### GOAL
Copy the material between the lines holding "Click the Algeria circular flag badge" and "Looking at the screenshot, I should (67, 115).", inclusive, and swap "breadcrumb bar" for "navigation bar" without changing anything else. Leave the pictures out of your answer.

--- BEGIN EXCERPTED RECORDS ---

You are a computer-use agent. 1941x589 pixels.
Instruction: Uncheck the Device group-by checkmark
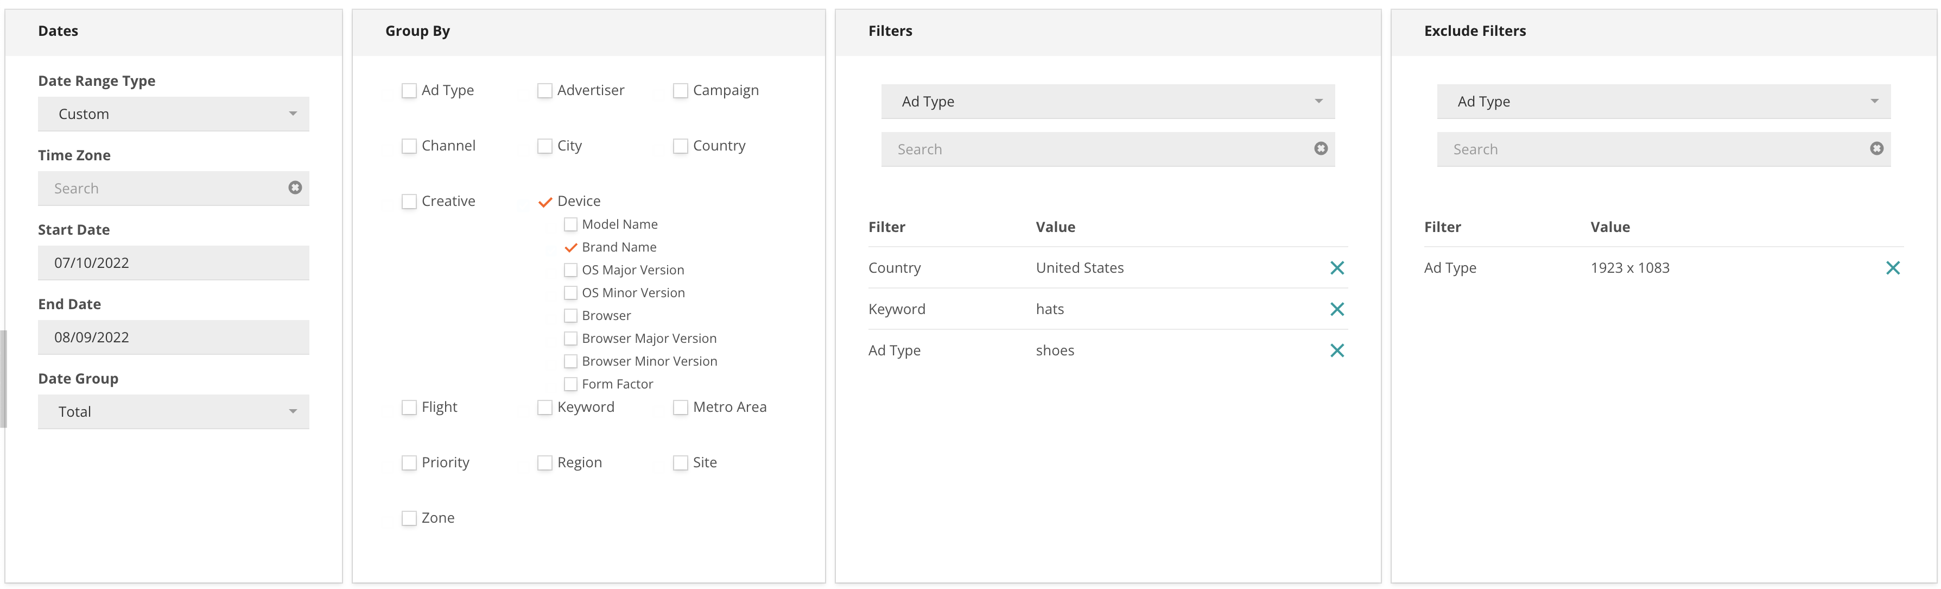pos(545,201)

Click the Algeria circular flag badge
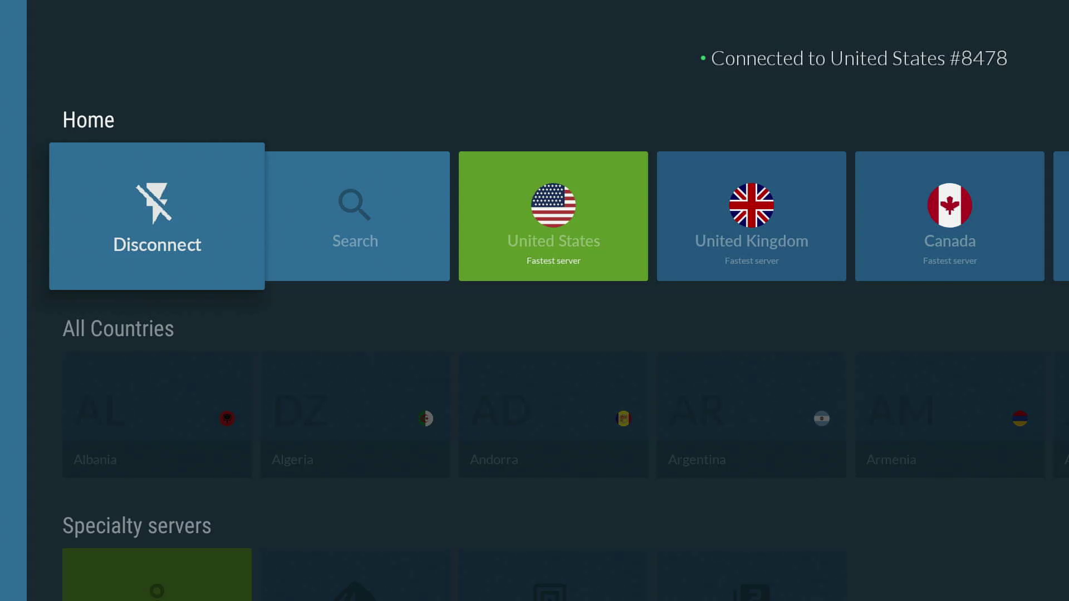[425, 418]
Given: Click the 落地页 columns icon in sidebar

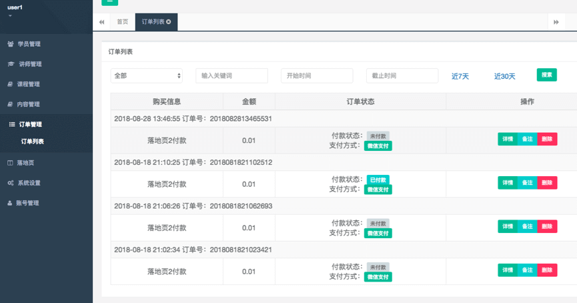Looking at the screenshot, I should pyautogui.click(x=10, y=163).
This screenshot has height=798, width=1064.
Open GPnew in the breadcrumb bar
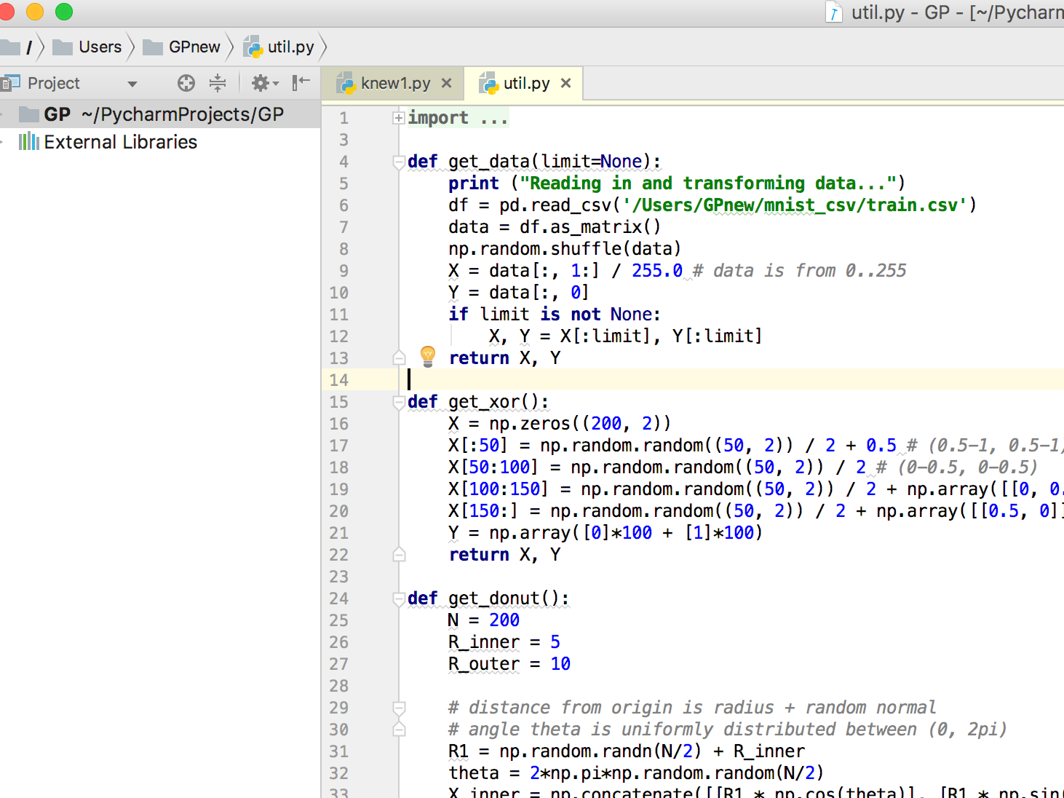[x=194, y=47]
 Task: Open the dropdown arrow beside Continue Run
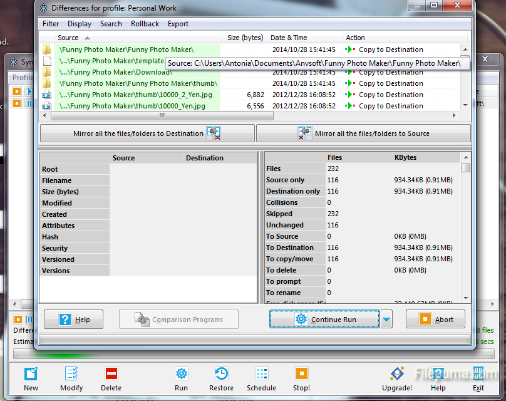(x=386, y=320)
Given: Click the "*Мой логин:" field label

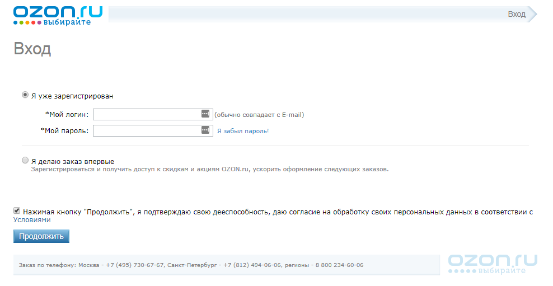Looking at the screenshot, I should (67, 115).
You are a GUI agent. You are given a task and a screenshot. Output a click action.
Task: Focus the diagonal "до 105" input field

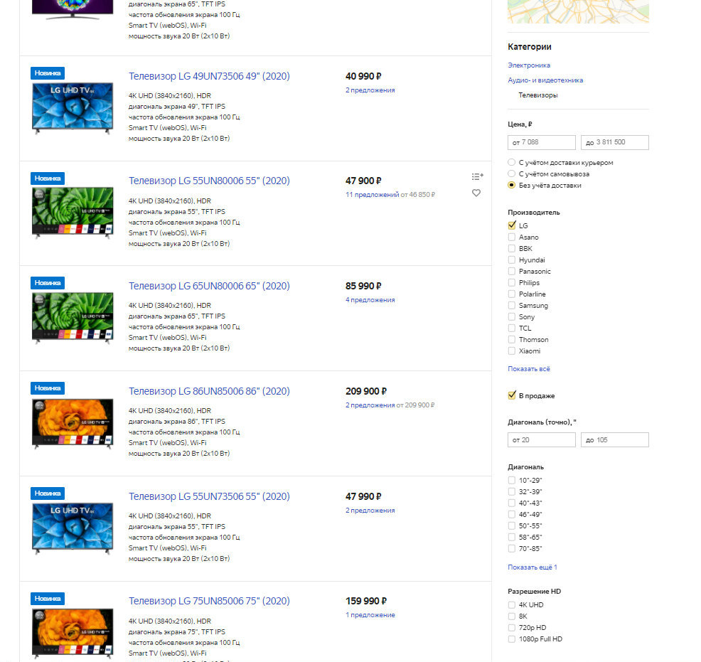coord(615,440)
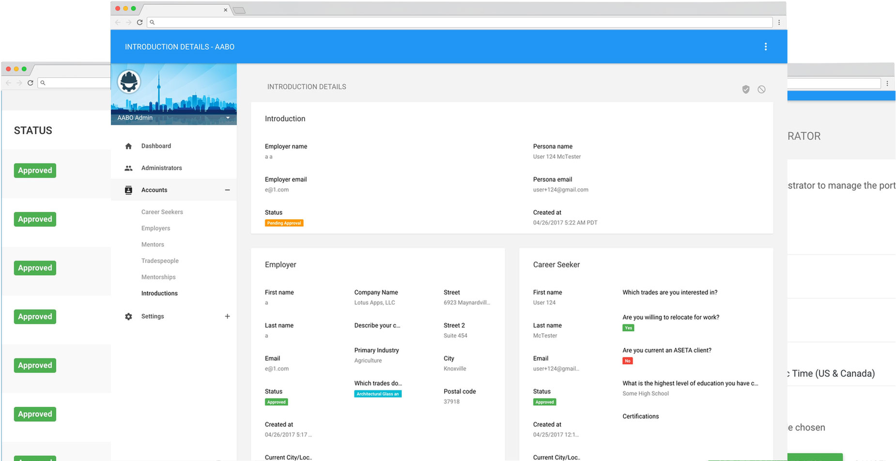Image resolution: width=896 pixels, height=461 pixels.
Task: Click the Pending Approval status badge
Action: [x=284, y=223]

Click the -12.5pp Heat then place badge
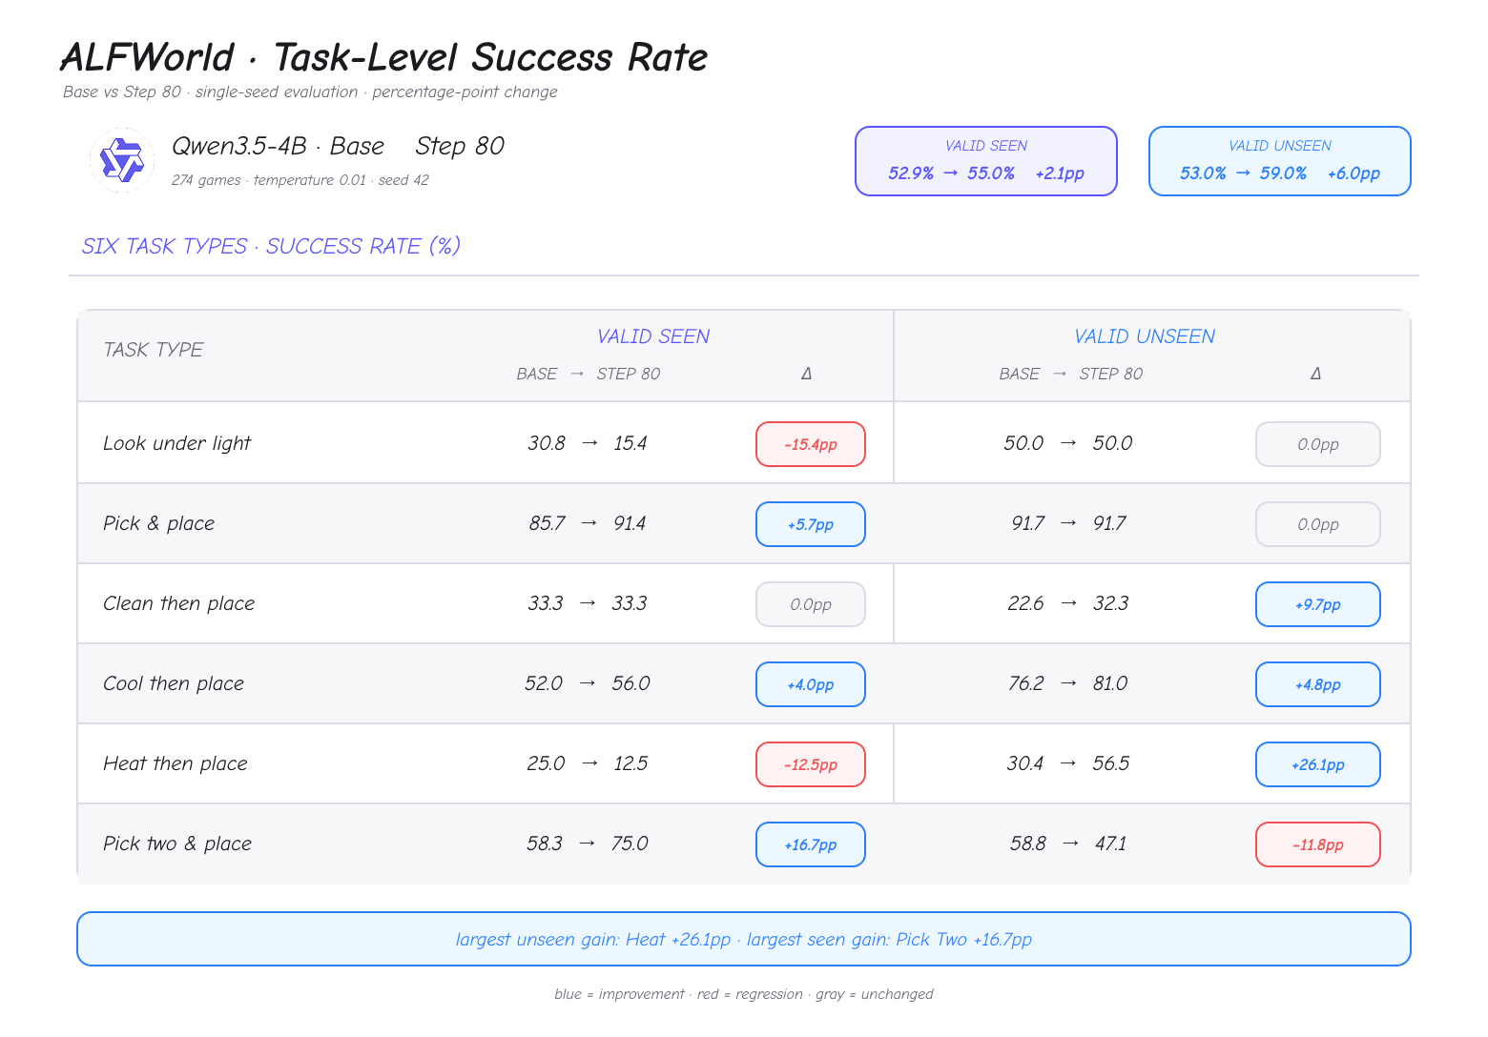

--- END EXCERPTED RECORDS ---

### ANSWER BELOW
Click the Algeria circular flag badge
[425, 418]
Given: Click the 落地页 columns icon in sidebar

Looking at the screenshot, I should pyautogui.click(x=10, y=163).
This screenshot has height=798, width=1064.
Open GPnew in the navigation bar
[x=194, y=47]
 Task: Open the dropdown arrow beside Continue Run
(x=386, y=320)
Given: Click the "*Мой логин:" field label

Looking at the screenshot, I should (67, 115).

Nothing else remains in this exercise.